THIRD: If no issue of mine survive me, I give and devise all my interests in real estate, wherever located, that I own as tenants in common with my said sister, Caroline, or as tenants in common with any of her issue, by right of representation to Caroline's issue who are living on the thirtieth day after my death, or if none, to my said sister Caroline, if she is then living. References in this Article THIRD to "real estate" include shares in cooperative apartments and proprietary leases with respect thereto.
FOURTH: I give and devise the residue of all the property, of whatever kind and wherever located, that I own at my death to the then trustees of the John F. Kennedy Jr. 1983 Trust established October 13, 1983 by me, as Donor, of which John T. Fallon, of Weston, Massachusetts, and I are currently the trustees (the "1983 Trust"), to be added to the principal of the 1983 Trust and administered in accordance with the provisions thereof, as amended by a First Amendment dated April 9, 1987 and by a Second Amendment and Complete Restatement dated earlier this day, and as from time to hereafter further amended whether before or after my death. I have provided in the 1983 Trust for my children and more remote issue and for the method of paying all federal and state taxes in the nature of estate, inheritance, succession and like taxes occasioned by my death.
FIFTH: I appoint my wife, Carolyn Bessette-Kennedy, as guardian of each child of our marriage during minority. No guardian appointed in this will or a codicil need furnish any surety on any official bond.
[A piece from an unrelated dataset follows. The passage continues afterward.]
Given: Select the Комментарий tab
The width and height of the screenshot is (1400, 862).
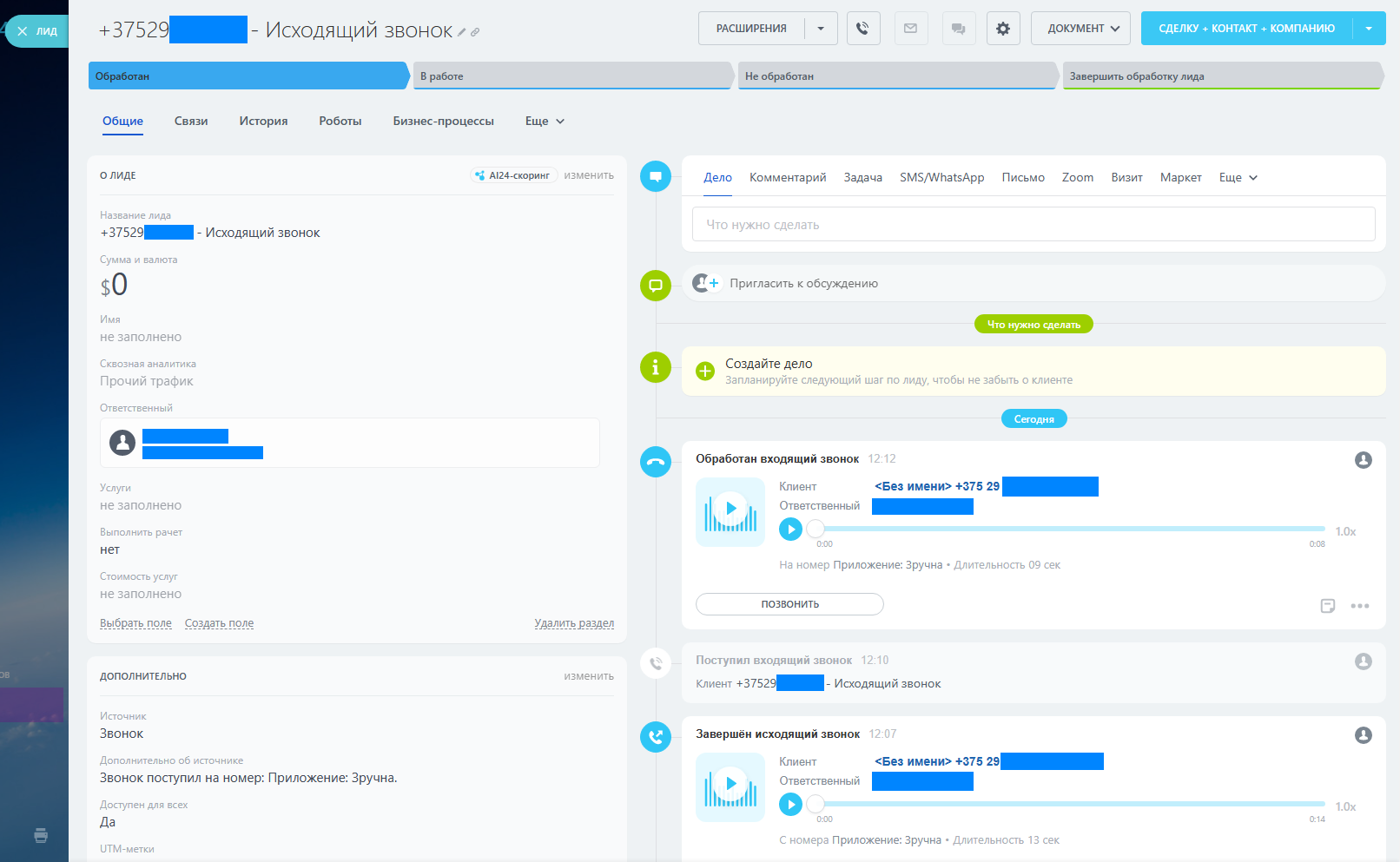Looking at the screenshot, I should pyautogui.click(x=788, y=178).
SIXTH: I name my cousin Anthony Stanislaus Radziwill as my executor; and if for any reason, he fails to qualify or ceases to serve in that capacity, I name my cousin Timothy P. Shriver as my executor in his place. References in this will or a codicil to my "executor" mean the one or more executors (or administrators with this will annexed) for the time being in office. No executor or a codicil need furnish any surety on any official bond. In any proceeding for the allowance of an account of my executor, I request the Court to dispense with the appointment of a guardian ad litem to represent any person or interest. I direct that in any proceeding relating to my estate, service of process upon any person under a disability shall not made when another person not under a disability is a party to the proceeding and has the same interest as the person under the disability.
SEVENTH: In addition to other powers, my executor shall have power from time to time at discretion and without license of court: To retain, and to invest and reinvest in, any kind or amount of property; to vote and exercise other rights of security holders; to make such elections for federal and state estate, gift, income and generation-skipping transfer tax purposes as my executor may deem advisable; to compromise or admit to arbitration any matters in dispute; to borrow money, and to sell, mortgage, pledge, exchange, lease and contract with respect to any real or personal property, all without notice to any beneficiary and in such manner, for such consideration and on such terms as to credit or otherwise as my executor may deem advisable, whether or not the effect thereof extends beyond the period settling my estate; and in distributing my estate, to allot property, whether real or personal, at then current values, in lieu of cash.